Gather every line of the records that contains the string "Select", and copy each one out in full.

Pointing records for screenshots
★ ★ ★

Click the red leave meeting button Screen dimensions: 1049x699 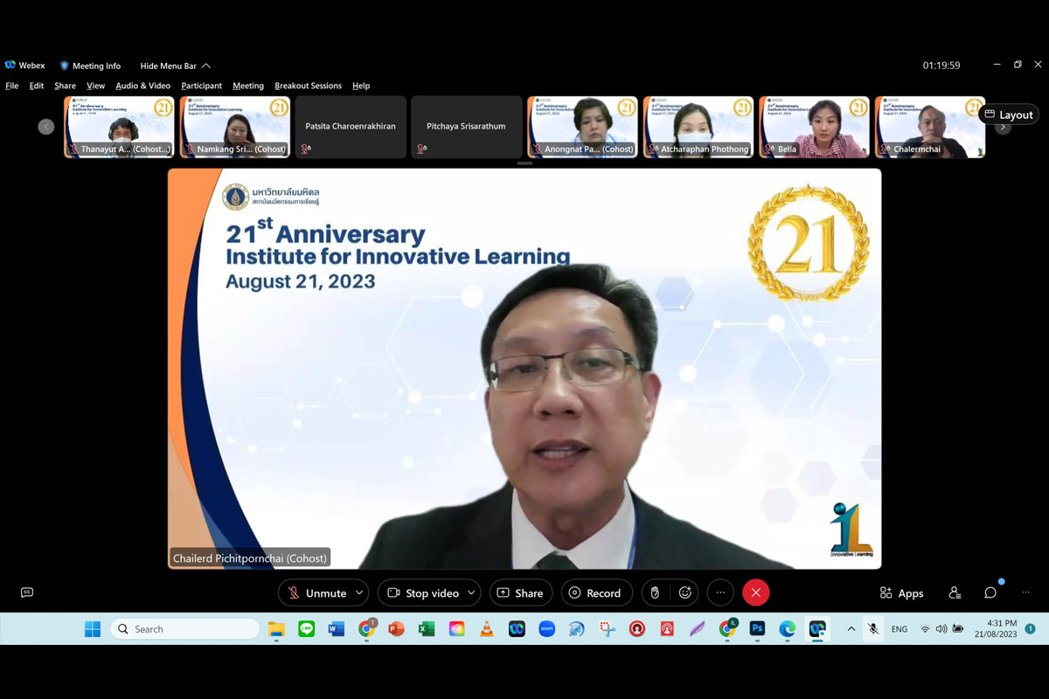click(x=756, y=592)
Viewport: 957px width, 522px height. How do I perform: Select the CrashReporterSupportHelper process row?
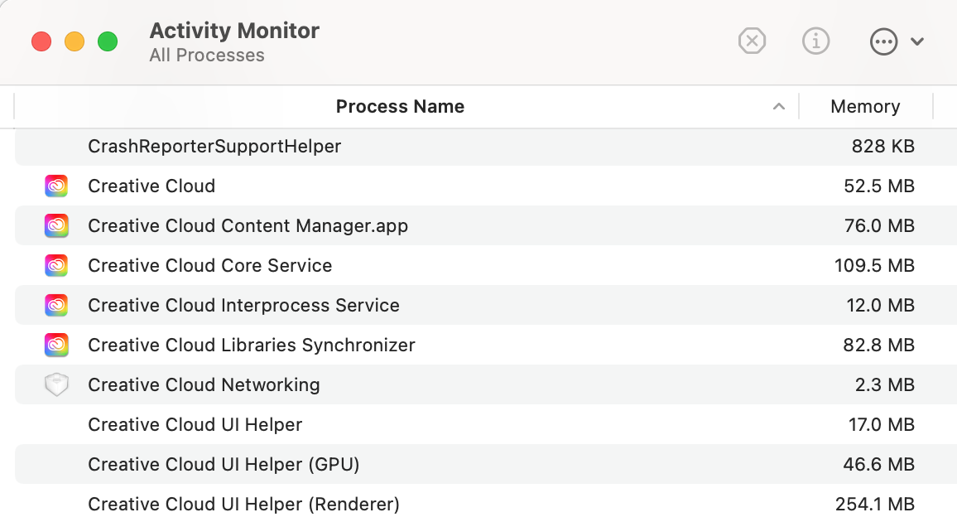[x=214, y=147]

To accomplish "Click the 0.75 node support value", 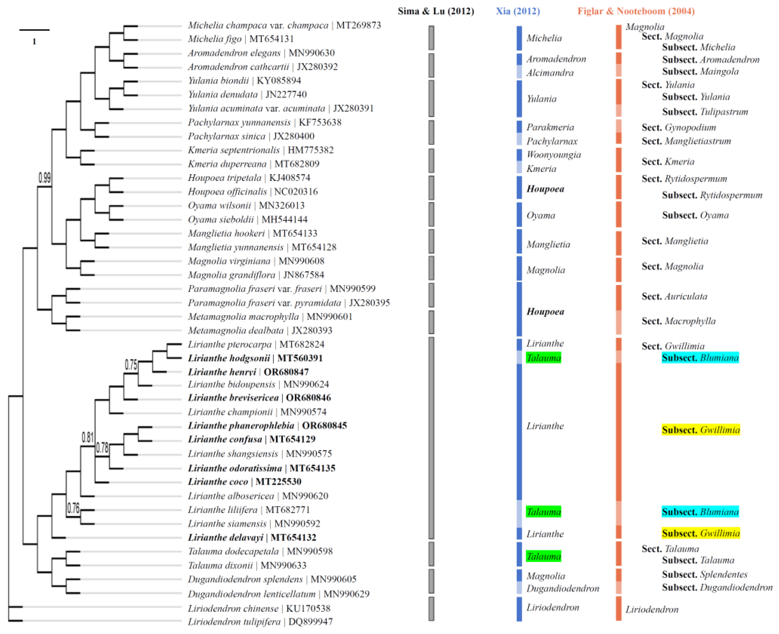I will pyautogui.click(x=131, y=364).
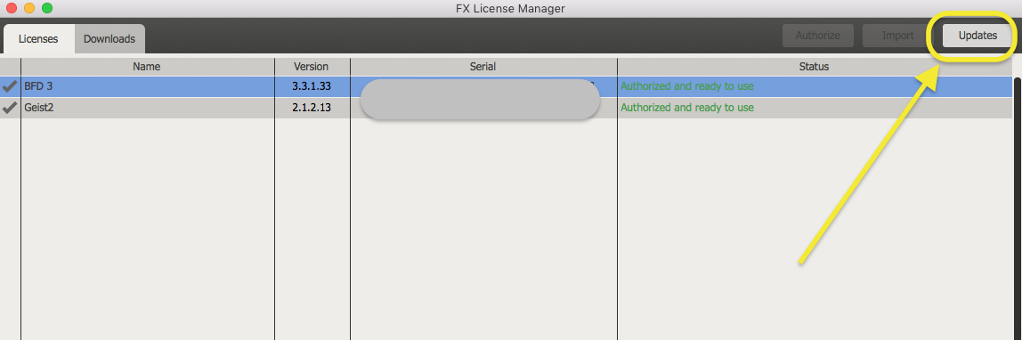
Task: Click the vertical scrollbar on the right
Action: 1017,208
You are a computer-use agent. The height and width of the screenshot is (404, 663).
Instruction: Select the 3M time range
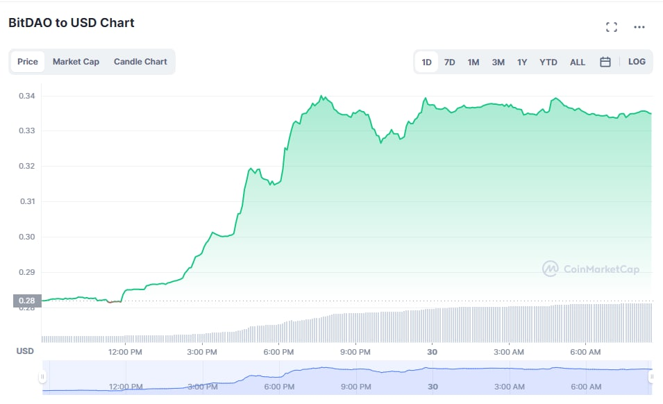(x=498, y=62)
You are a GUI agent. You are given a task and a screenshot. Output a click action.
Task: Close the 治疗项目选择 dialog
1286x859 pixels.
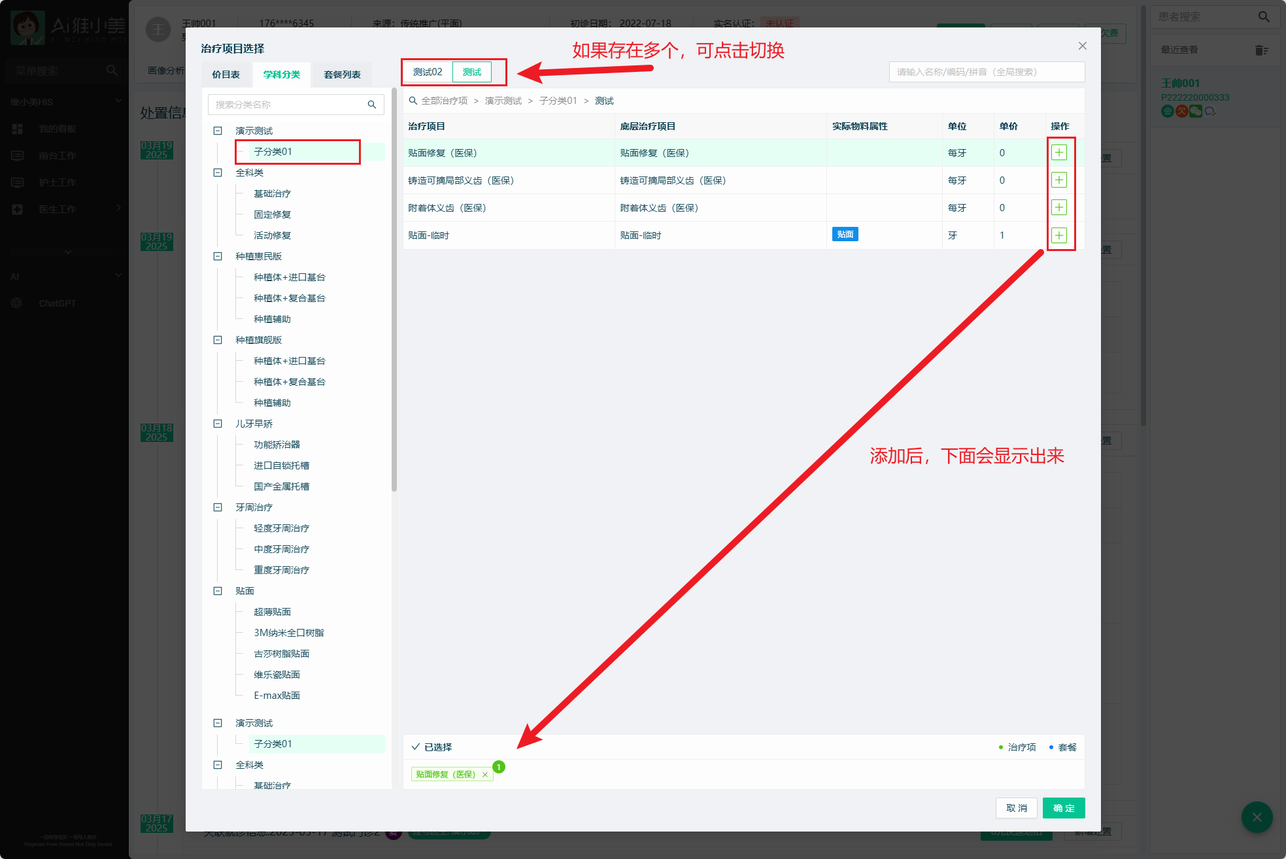coord(1082,46)
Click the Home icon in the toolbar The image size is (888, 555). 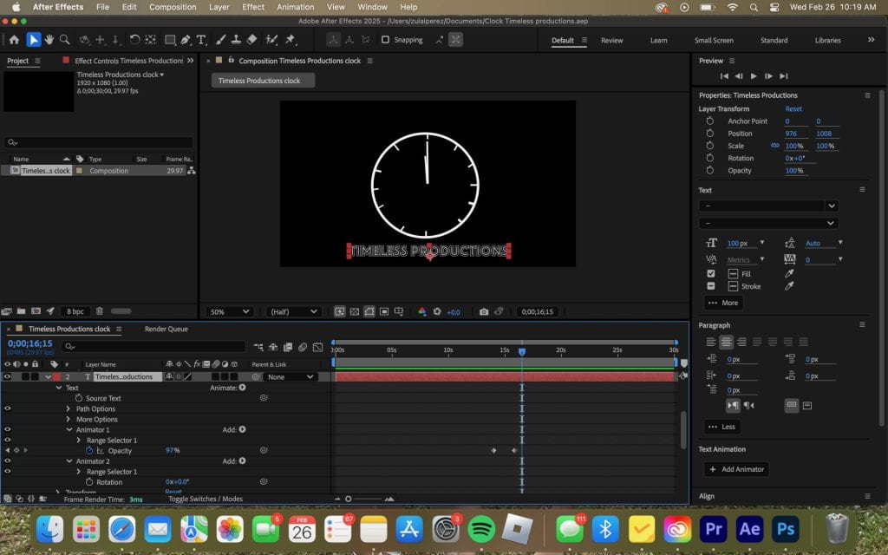[x=14, y=40]
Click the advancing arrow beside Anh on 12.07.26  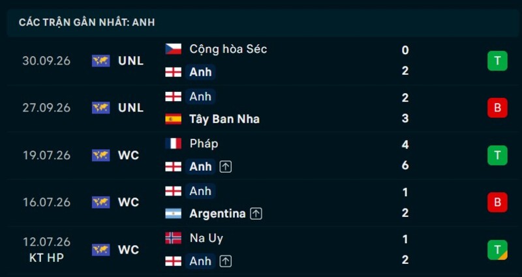pyautogui.click(x=225, y=261)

★ ★ ★

• [ANSWER TO THIS TASK]:
Viewport: 957px width, 522px height. How do I perform: Select the CrashReporterSupportHelper process row?
Instruction: Select the 3M time range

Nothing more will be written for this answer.